Severn died on 3 August 1879 at the age of 85, and was buried in the Protestant Cemetery alongside John Keats. Both gravestones are still standing today. Shelley and Trelawny are also buried side by side in the same cemetery.

== Paintings ==

Severn is best known for his many portraits of Keats, the most famous being the miniature portrait in The Fitzwilliam Museum (1819), the pen-and-ink sketch, Keats on his Deathbed (1821), in the Keats-Shelley house, Rome, and the oil painting of the poet reading, John Keats at Wentworth Place (1821–23), in the National Portrait Gallery. A later painting, Keats, at Hampstead, when he first imagined his Ode to a Nightingale (1849), now at Keats House, is also notable. In the 1860s Severn produced a number of copies and memory portraits as Keats' reputation continued to grow. The most influential of Severn's early Italian genre paintings are The Vintage, commissioned by the Duke of Bedford in 1825, and The Fountain (Royal Palace, Brussels) commissioned by Leopold I of Belgium in 1826. The latter picture probably influenced J. M. W. Turner's major work, View of Orvieto. One of his most remarkably inventive works is the Rime of the Ancient Mariner (1839), based on Samuel Coleridge's famous poem, which recently sold at Sotheby's for £32,400. Another historical subject, The Abdication of Mary, Queen of Scots, sold for £115,250 at Sotheby's Gleneagles sale on 26 August 2008.

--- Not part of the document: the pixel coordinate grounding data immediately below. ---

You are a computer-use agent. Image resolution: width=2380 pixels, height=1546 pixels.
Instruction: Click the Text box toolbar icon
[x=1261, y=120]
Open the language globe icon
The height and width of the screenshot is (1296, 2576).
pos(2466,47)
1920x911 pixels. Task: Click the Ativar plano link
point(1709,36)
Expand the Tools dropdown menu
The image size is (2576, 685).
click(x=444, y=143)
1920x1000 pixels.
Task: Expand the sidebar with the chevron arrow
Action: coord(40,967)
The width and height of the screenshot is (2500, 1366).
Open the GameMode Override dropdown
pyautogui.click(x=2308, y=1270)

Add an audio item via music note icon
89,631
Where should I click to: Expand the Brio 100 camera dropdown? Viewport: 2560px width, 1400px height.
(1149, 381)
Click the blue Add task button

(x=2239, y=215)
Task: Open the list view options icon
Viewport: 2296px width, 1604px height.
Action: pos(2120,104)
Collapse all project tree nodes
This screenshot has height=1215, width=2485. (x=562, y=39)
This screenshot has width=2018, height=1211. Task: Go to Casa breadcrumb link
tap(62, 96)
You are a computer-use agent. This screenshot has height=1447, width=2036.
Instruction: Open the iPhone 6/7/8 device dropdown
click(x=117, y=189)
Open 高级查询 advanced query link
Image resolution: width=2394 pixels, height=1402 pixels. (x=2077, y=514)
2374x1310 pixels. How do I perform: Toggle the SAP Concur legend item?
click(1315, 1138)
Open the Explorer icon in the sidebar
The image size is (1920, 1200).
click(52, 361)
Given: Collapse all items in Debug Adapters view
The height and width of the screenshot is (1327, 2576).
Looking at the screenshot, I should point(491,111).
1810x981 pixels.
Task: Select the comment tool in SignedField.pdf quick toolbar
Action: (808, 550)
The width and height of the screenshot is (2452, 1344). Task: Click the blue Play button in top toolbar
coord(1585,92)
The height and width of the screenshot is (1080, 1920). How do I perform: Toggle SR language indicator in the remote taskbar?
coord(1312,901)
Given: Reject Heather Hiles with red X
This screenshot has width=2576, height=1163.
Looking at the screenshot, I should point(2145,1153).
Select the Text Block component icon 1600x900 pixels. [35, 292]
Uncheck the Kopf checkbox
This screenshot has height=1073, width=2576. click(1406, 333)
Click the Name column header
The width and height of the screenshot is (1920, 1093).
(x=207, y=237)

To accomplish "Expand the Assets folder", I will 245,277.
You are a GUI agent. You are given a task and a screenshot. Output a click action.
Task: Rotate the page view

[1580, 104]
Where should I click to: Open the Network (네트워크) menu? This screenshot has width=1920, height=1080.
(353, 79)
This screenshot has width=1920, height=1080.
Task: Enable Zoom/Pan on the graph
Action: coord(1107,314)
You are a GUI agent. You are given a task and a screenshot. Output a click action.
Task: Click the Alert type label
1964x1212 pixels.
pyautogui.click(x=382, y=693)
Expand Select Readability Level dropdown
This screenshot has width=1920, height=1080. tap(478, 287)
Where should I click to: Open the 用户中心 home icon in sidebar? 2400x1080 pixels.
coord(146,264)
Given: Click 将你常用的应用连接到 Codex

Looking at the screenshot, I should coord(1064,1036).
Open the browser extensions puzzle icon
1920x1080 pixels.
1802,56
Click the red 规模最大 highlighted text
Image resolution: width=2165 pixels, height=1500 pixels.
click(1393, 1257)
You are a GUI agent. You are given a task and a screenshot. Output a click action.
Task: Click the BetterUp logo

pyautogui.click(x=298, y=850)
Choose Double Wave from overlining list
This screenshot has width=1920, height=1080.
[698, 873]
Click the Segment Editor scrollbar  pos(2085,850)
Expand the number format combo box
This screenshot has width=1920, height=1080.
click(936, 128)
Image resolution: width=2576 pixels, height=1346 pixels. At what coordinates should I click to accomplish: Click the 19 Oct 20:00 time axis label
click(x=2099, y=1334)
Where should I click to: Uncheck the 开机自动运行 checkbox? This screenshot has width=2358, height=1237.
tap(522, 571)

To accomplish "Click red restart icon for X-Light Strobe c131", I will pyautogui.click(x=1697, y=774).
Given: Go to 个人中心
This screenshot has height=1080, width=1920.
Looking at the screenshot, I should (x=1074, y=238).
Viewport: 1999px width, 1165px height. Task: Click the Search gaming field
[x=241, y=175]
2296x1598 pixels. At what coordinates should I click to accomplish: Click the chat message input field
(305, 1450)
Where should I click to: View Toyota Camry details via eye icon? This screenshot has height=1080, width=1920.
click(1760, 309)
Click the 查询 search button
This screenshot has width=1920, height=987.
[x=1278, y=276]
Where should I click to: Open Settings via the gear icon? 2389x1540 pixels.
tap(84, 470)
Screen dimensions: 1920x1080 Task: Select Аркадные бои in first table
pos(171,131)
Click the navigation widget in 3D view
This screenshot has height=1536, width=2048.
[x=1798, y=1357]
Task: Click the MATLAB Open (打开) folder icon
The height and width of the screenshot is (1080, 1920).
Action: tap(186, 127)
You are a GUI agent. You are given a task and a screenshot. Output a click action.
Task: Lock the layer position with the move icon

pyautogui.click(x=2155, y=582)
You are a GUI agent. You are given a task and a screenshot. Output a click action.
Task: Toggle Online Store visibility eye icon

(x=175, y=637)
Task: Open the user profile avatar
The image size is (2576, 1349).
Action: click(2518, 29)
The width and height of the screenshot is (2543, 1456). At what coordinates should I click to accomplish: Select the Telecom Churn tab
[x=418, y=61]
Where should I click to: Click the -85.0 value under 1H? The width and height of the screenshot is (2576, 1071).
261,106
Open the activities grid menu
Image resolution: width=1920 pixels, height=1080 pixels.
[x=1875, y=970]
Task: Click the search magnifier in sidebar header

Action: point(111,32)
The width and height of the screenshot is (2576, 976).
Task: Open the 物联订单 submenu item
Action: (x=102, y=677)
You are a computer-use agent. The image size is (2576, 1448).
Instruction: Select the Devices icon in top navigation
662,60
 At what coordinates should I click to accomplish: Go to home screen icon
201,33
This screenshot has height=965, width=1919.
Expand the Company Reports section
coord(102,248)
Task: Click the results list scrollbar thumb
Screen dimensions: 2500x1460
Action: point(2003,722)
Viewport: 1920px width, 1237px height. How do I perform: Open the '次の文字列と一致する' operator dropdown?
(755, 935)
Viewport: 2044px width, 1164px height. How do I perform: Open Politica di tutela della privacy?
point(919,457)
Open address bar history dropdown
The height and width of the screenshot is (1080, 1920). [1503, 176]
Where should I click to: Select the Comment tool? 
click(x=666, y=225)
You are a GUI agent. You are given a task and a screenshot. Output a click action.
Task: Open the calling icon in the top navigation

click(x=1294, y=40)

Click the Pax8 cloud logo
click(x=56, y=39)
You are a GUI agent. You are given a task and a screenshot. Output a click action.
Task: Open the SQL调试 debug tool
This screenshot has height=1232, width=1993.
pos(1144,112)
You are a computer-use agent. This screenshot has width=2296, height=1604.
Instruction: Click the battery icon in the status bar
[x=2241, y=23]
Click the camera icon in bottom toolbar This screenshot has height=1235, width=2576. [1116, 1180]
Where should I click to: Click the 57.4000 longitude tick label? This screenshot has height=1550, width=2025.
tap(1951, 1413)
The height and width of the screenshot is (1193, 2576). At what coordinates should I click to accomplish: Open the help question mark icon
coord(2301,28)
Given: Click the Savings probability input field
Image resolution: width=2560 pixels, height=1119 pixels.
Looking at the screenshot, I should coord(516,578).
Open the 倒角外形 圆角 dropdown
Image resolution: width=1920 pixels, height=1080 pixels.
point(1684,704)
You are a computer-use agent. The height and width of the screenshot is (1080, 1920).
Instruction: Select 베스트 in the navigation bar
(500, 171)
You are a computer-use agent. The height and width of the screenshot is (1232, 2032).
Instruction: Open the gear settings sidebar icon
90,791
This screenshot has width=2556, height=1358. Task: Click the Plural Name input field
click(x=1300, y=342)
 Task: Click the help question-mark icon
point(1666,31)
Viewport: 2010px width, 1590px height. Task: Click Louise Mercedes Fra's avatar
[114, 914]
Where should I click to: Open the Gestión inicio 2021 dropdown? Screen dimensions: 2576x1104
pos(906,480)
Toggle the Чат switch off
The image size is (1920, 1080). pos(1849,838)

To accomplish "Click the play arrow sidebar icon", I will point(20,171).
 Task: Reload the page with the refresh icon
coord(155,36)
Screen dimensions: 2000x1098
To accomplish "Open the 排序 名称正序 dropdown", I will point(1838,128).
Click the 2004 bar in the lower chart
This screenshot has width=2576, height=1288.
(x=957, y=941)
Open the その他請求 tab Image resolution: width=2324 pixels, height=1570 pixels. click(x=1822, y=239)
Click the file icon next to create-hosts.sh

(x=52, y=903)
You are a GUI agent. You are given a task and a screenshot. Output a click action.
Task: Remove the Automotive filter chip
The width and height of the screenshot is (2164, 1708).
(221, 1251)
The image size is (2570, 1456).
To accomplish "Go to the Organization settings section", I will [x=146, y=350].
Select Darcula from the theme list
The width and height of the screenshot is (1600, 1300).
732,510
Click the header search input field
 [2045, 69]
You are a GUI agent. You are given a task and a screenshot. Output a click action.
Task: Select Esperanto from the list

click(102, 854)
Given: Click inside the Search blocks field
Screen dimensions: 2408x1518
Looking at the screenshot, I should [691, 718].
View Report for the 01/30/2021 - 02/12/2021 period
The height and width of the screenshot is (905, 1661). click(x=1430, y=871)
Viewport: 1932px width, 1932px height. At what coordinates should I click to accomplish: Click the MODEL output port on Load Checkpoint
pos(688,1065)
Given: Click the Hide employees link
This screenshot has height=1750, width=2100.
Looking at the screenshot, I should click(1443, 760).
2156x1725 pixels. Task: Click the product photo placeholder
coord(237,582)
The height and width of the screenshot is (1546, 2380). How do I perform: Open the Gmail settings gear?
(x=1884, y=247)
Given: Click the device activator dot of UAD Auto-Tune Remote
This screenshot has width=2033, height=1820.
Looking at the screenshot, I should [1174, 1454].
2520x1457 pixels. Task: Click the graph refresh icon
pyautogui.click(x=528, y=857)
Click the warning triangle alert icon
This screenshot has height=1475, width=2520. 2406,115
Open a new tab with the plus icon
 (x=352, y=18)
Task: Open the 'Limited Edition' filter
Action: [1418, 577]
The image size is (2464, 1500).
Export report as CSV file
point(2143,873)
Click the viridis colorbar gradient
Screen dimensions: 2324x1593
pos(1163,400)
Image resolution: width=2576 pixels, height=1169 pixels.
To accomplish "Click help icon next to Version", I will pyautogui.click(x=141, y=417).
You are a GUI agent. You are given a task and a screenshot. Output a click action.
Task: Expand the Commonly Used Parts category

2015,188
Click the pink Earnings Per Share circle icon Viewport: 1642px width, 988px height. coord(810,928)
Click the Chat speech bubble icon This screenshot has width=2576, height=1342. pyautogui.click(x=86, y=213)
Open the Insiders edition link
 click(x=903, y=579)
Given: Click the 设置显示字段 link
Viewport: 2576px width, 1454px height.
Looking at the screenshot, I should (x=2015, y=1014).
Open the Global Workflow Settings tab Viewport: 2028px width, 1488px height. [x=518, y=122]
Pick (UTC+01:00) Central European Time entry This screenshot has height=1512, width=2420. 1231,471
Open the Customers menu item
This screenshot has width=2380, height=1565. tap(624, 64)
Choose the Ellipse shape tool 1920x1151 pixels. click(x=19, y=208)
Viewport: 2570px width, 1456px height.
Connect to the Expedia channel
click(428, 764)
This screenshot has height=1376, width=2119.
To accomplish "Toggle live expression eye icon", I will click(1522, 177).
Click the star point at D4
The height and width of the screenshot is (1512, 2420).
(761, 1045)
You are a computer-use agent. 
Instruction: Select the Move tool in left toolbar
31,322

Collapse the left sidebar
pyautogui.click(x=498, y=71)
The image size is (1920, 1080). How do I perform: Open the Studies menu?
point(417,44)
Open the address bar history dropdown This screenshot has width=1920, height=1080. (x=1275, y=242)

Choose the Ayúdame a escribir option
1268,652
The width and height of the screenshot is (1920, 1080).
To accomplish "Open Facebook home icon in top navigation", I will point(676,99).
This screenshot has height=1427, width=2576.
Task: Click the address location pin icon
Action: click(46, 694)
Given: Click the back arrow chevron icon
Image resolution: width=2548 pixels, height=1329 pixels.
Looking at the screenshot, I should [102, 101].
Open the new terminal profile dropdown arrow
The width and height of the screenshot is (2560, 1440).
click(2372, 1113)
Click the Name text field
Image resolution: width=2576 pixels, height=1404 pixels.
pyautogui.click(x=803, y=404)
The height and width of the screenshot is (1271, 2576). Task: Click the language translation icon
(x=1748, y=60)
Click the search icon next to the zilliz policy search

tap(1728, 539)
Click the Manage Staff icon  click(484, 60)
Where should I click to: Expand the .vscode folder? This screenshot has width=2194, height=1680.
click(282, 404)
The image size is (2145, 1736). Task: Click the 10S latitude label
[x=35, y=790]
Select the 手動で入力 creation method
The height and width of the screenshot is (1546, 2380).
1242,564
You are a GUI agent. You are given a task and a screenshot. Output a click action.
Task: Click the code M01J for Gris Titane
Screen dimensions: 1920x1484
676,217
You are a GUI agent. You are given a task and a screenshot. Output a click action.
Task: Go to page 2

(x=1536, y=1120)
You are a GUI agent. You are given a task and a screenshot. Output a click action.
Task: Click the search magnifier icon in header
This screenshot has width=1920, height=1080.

Severn also painted such works as Cordelia Watching by the Bed of Lear, Shepherds in the Campagna, Shelley Composing Prometheus Unbound, Isabella and the Pot of Basil, Portia with the Casket, Ariel, Rienzi, The Infant of the Apocalypse Saved from the Dragon, a large altarpiece for the church of San Paolo fuori le Mura at Rome, and many portraits of statesman and aristocrats, including Baron Bunsen and William Gladstone. The last picture he exhibited at the Royal Academy was a scene from Oliver Goldsmith's The Deserted Village in 1857.

== Biographies and books ==

In 1892 the first significant collection of Severn's papers was published by William Sharp in The Life and Letters of Joseph Severn. Modern critics have cast doubt on the accuracy of Sharp's transcriptions and noted important omissions and embellishments.

In 1965, Sheila Birkenhead published Illustrious Friends: The story of Joseph Severn and his son Arthur.

In 2005, Grant F. Scott published Joseph Severn: Letters and Memoirs in which he re-edited the original material, added hundreds of newly discovered letters, included numerous reproductions of Severn's paintings, and prefaced this material with a critical introduction and commentary.

In 2009, Sue Brown published the biography Joseph Severn, A Life: The Rewards of Friendship using Scott's new information to provide a reassessment of Severn's character, his friendship with Keats, and his own subsequent artistic and diplomatic career.